Many writing resources––craft books, Substacks, blogs, and pods wax on about POV and shoring up psychic distance, the need for more interiority, emotionality, action, hitting the beats, etc., etc., but rarely do I hear an overt discussion about structure—albeit one of my fave pods does hammer the point about whether or not the writer is starting in the right place—and that’s a nod to structure. However, all of these elements contribute to or depend on having the right structure.
I’m sure many reading this will think it’s simple—start at the left (the beginning) and move to the right (the end). What could be easier than writing linearly through time...it’s easy (said me never).
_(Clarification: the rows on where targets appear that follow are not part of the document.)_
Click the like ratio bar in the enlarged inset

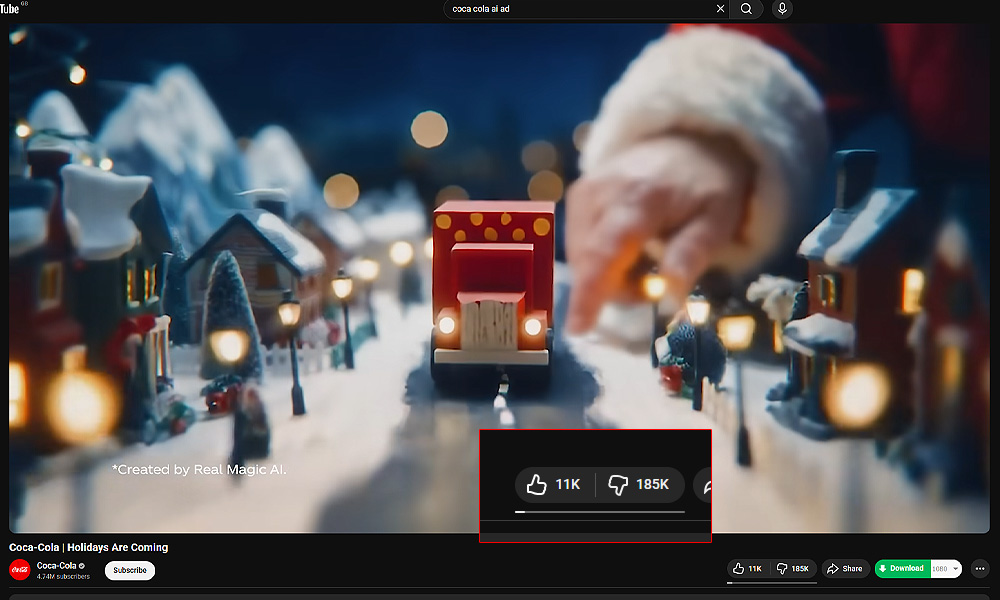(x=600, y=511)
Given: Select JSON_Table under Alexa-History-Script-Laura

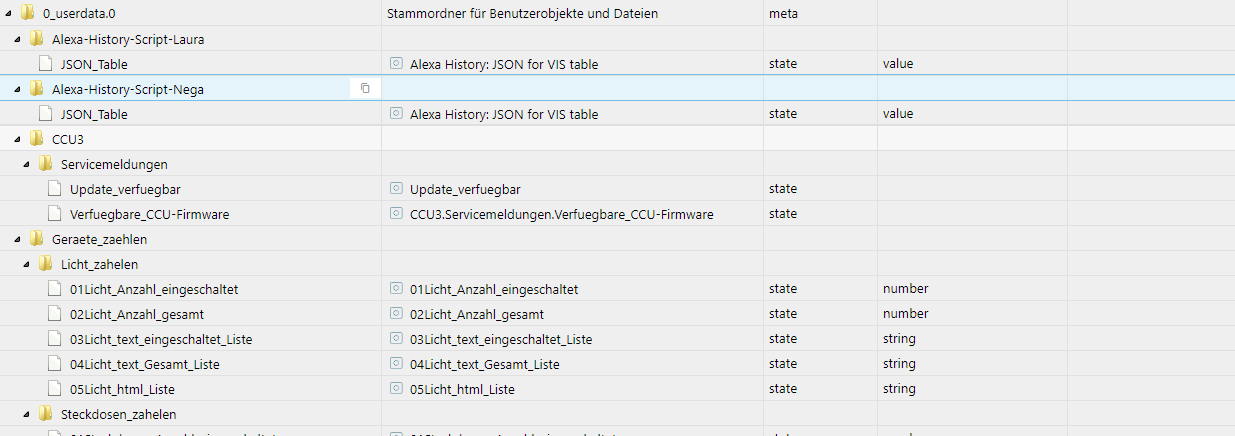Looking at the screenshot, I should [x=94, y=64].
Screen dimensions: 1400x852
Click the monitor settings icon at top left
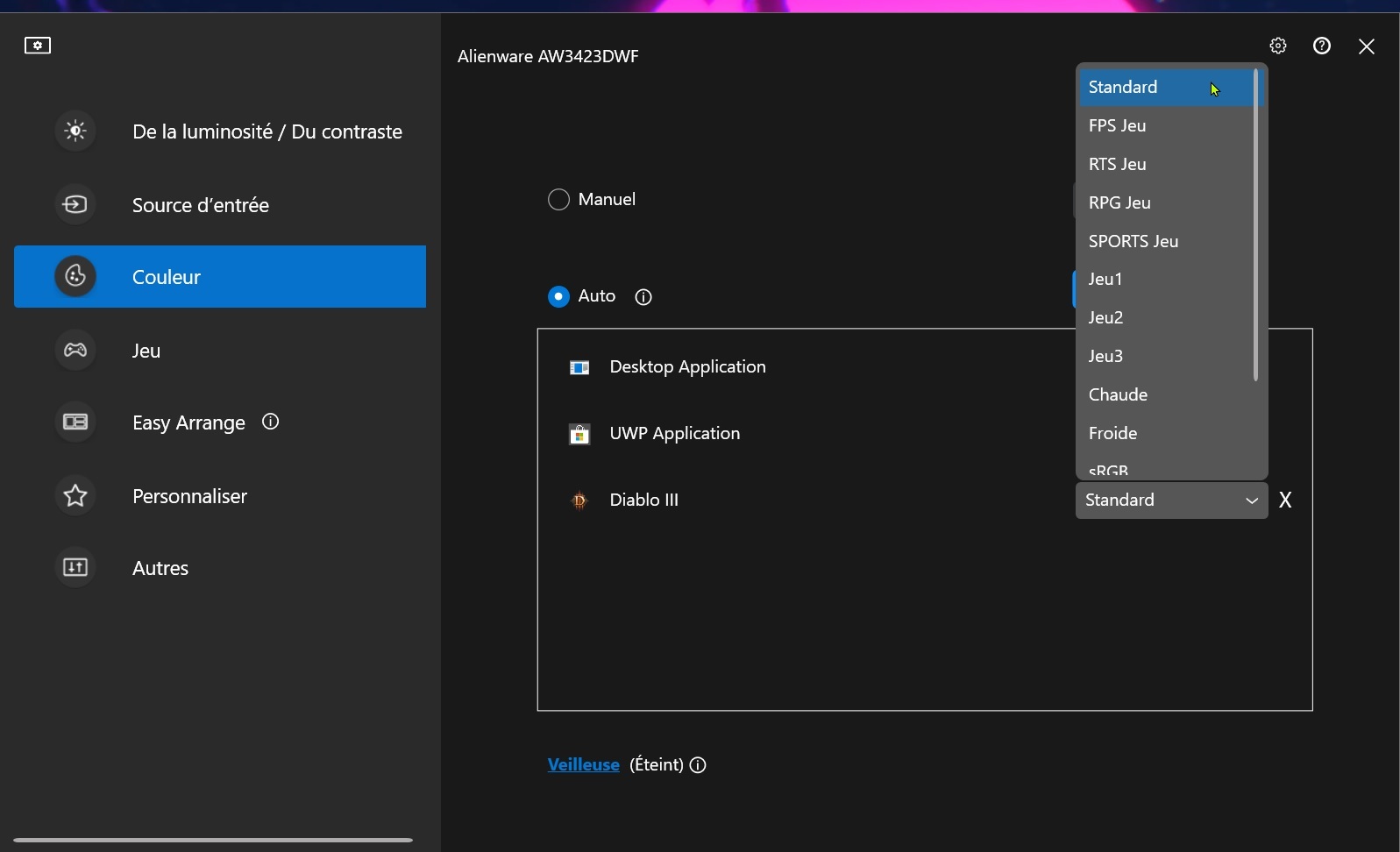coord(38,46)
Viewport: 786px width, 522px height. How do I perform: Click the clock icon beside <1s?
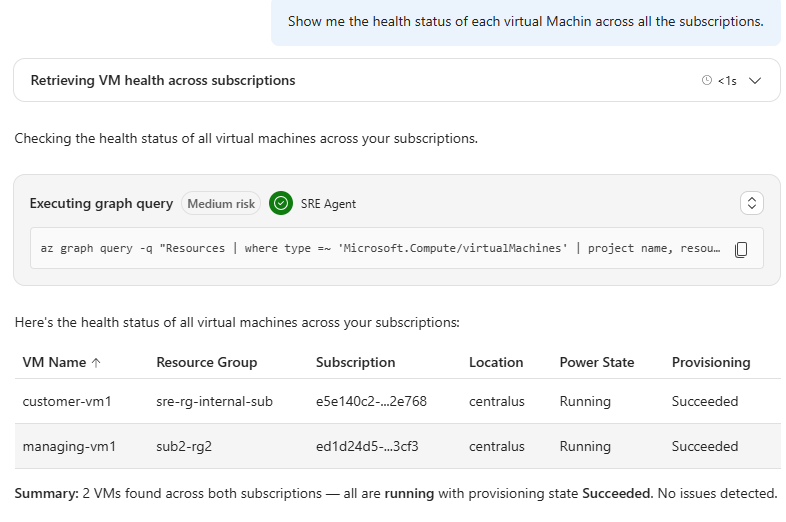pyautogui.click(x=707, y=80)
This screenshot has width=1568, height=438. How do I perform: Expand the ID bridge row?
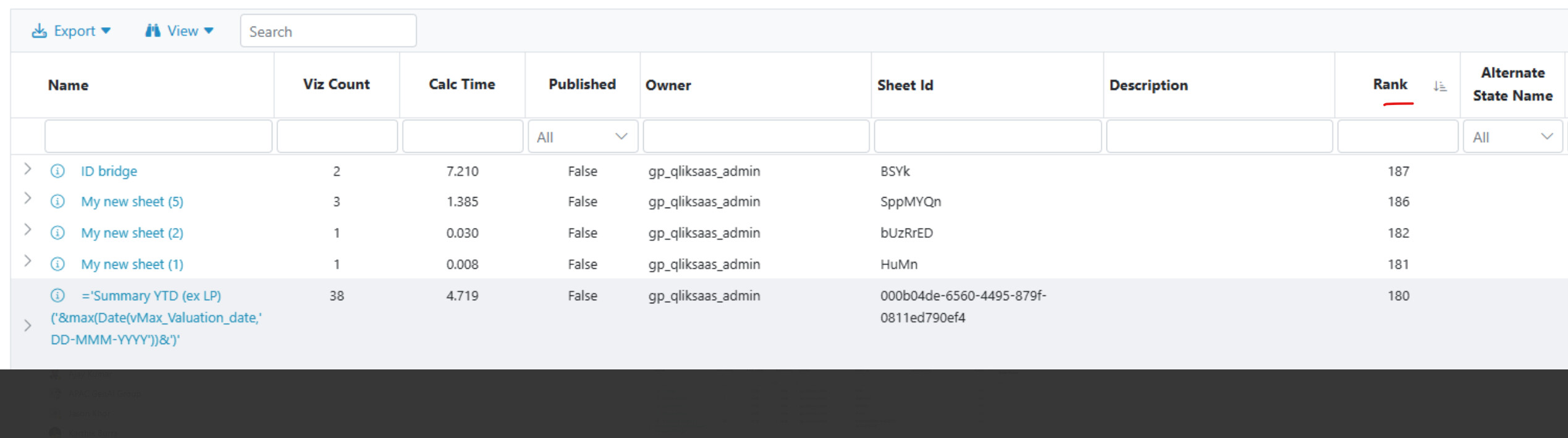click(x=28, y=169)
My superpower is overthinking, and finding the right structure nags at me. So, to feed the beast, I took a deep dive into Liane Moriarty’s Apples Never Fall to examine how she framed the story. This isn’t a book review—I’ll leave that to the crowd on Goodreads; instead, here’s what I learned.
Apples Never Fall is a story about a prodigious tennis family in Australia: four adult kids, a mom, and a dad, all with varying degrees of stardom on the court. This isn’t a story about tennis; it’s a family story, but things get interesting when a stranger comes to town…
The book starts with a prologue, which I know is a controversial subject, but it’s Liane Moriarty, so, hey, I won’t push back on that approach.
In Chapter 1, we’re thrust into media res or put in the midst of a crucial situation—in this case, posing the question of Where is Mom, which is the mystery driving the story forward.
From there, through 71 chapters and 480 pages in the paperback edition, it’s roughly a 50/50 split between chapters labeled “now” and chapters indicating a time in the recent past until the past and present stories coalesce. What’s intriguing is that the relatively short “now” chapters are from the point of view of the police and randoms who associate with the family members but aren’t the family members' accounts of events. The “then” chapters are primarily from the point of view of Joy, the mother, although we hear from each of the four children and the husband, Stan.
I found this approach to be a testament to the author's skill, providing an artful and seamless foundation for a propulsive story.